__THE TASK__. In the entries that follow, repeat exactly the lines from the one that has "Φεβρουάριος 2020 (51, 1643)" through the one that has "Image resolution: width=1280, height=1781.", but omit pictures.

__TASK DATA__.
Start of Block

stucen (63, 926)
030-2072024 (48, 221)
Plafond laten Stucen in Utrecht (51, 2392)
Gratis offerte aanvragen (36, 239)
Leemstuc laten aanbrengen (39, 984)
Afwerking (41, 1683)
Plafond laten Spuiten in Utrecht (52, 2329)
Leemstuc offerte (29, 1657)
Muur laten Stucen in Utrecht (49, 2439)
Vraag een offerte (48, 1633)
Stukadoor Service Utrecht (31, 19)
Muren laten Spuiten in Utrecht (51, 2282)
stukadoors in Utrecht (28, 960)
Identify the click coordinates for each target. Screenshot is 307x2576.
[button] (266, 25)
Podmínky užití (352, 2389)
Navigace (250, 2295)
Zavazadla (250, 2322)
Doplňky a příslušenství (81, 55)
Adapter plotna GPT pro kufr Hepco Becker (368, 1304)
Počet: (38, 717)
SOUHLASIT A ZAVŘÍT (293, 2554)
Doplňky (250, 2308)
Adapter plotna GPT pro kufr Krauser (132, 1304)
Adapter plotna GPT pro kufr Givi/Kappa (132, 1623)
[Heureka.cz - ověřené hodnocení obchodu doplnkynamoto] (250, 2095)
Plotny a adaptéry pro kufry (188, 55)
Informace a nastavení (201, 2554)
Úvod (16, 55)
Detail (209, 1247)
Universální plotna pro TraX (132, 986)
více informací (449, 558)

End of Block
Start of Block

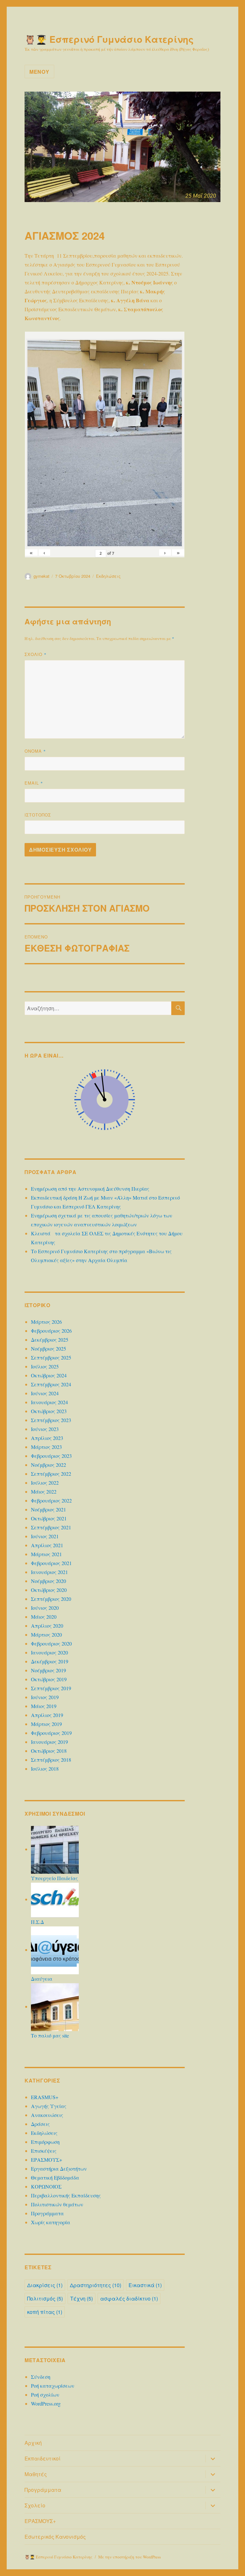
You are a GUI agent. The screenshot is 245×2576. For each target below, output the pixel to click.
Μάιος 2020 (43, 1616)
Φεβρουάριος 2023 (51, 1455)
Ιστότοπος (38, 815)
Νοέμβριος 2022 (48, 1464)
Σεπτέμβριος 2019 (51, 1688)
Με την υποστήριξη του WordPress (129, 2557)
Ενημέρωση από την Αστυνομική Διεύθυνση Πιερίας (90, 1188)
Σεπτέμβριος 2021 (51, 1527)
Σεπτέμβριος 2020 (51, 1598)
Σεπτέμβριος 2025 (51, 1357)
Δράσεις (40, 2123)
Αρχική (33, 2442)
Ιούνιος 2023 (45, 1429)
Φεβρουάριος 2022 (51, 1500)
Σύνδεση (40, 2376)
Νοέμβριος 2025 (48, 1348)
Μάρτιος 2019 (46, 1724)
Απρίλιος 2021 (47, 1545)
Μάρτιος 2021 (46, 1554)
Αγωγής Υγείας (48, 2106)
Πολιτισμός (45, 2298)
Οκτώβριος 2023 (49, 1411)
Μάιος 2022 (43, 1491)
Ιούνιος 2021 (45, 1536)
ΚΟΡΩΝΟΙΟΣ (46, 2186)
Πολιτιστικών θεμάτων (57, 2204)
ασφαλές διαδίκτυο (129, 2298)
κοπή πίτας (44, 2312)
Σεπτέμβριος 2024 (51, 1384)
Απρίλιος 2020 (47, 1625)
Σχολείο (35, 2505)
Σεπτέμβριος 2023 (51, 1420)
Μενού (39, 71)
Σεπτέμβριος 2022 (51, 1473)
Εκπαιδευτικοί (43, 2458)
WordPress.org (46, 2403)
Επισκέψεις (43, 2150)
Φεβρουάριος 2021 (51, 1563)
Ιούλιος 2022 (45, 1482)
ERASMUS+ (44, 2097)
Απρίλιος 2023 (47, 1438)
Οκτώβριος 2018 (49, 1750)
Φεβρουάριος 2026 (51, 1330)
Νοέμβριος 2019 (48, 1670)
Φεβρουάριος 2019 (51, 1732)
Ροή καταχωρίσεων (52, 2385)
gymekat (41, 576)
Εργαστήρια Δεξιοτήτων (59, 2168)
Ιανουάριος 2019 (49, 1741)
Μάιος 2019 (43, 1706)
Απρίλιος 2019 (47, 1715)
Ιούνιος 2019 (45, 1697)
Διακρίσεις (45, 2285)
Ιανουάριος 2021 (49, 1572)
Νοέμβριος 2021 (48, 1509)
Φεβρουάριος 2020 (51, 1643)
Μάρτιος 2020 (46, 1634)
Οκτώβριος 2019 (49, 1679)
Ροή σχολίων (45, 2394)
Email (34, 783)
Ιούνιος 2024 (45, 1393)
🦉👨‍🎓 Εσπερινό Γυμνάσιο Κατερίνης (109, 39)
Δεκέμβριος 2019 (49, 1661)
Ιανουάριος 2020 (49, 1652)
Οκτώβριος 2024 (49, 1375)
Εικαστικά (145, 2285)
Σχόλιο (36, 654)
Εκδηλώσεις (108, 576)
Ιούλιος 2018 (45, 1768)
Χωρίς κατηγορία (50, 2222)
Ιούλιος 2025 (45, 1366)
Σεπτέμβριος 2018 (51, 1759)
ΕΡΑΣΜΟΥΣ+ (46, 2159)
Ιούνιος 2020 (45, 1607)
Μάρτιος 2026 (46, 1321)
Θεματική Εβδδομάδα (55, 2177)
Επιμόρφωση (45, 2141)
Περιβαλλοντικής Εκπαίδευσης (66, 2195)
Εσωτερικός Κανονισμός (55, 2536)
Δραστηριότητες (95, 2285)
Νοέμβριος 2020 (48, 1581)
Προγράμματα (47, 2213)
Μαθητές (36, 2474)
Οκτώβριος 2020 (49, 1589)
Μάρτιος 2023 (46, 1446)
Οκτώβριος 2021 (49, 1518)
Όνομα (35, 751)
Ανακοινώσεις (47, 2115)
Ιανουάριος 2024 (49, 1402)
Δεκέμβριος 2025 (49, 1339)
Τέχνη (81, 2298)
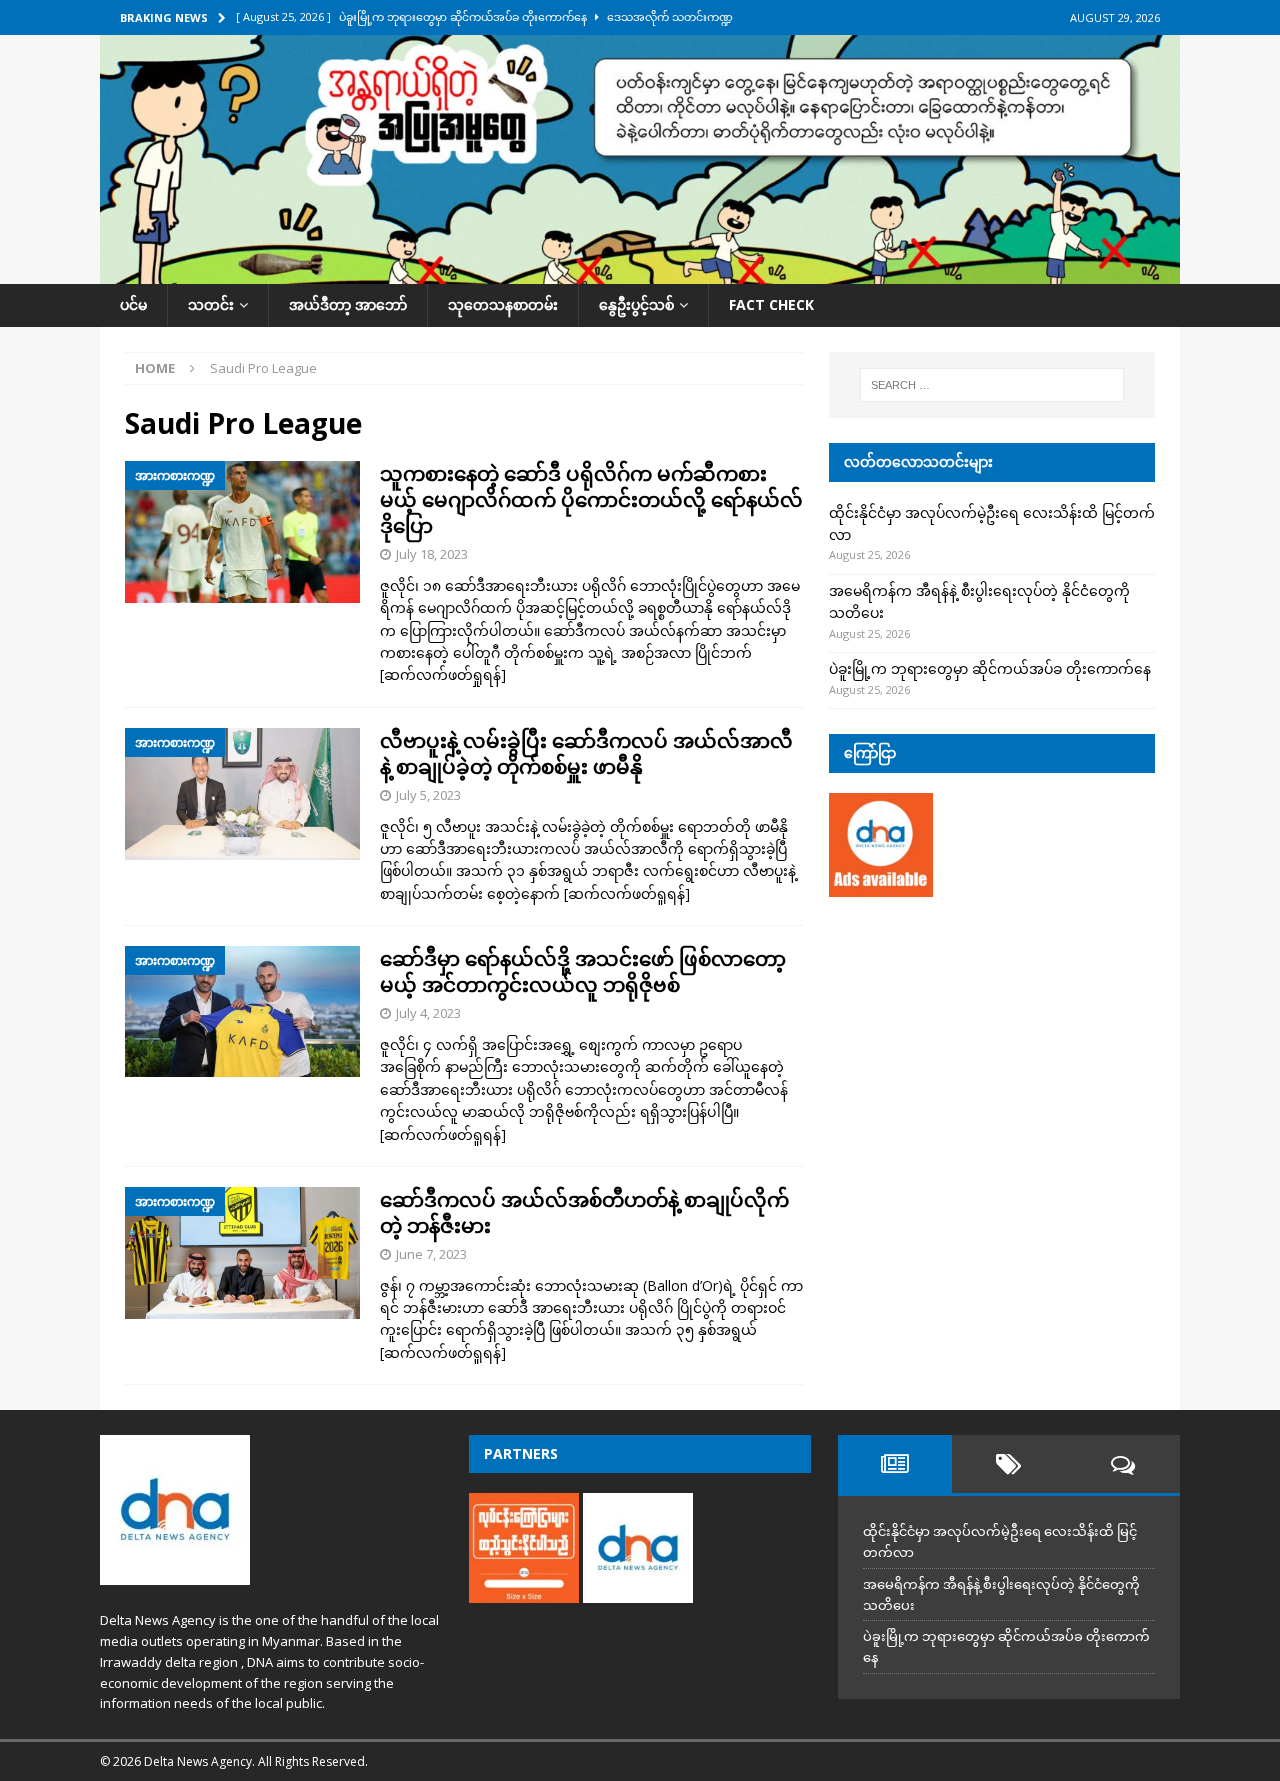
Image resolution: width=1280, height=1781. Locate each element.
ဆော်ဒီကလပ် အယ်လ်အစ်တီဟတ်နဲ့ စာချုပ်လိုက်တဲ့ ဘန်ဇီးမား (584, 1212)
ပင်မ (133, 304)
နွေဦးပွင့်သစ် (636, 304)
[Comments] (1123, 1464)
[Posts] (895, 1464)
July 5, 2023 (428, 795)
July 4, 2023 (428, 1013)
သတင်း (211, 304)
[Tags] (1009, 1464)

End of Block

__ANSWER AREA__.
Φεβρουάριος 2020 (51, 1643)
Μάρτιος 2020 (46, 1634)
Οκτώβριος 2019 (49, 1679)
Ροή σχολίων (45, 2394)
Email (34, 783)
Ιούνιος 2024 (45, 1393)
🦉👨‍🎓 Εσπερινό Γυμνάσιο Κατερίνης (109, 39)
Δεκέμβριος 2019 (49, 1661)
Ιανουάριος 2020 (49, 1652)
Οκτώβριος 2024 (49, 1375)
Εικαστικά (145, 2285)
Σχόλιο (36, 654)
Εκδηλώσεις (108, 576)
Ιούλιος 2018 (45, 1768)
Χωρίς κατηγορία (50, 2222)
Ιούλιος 2025 (45, 1366)
Σεπτέμβριος 2018 (51, 1759)
ΕΡΑΣΜΟΥΣ+ (46, 2159)
Ιούνιος 2020 (45, 1607)
Μάρτιος 2026 (46, 1321)
Θεματική Εβδδομάδα (55, 2177)
Επιμόρφωση (45, 2141)
Περιβαλλοντικής Εκπαίδευσης (66, 2195)
Εσωτερικός Κανονισμός (55, 2536)
Δραστηριότητες (95, 2285)
Νοέμβριος 2020 (48, 1581)
Προγράμματα (47, 2213)
Μαθητές (36, 2474)
Οκτώβριος 2020 (49, 1589)
Μάρτιος 2023 (46, 1446)
Οκτώβριος 2021 (49, 1518)
Όνομα (35, 751)
Ανακοινώσεις (47, 2115)
Ιανουάριος 2024 (49, 1402)
Δεκέμβριος 2025 (49, 1339)
Τέχνη (81, 2298)
Image resolution: width=1280, height=1781. Locate each element.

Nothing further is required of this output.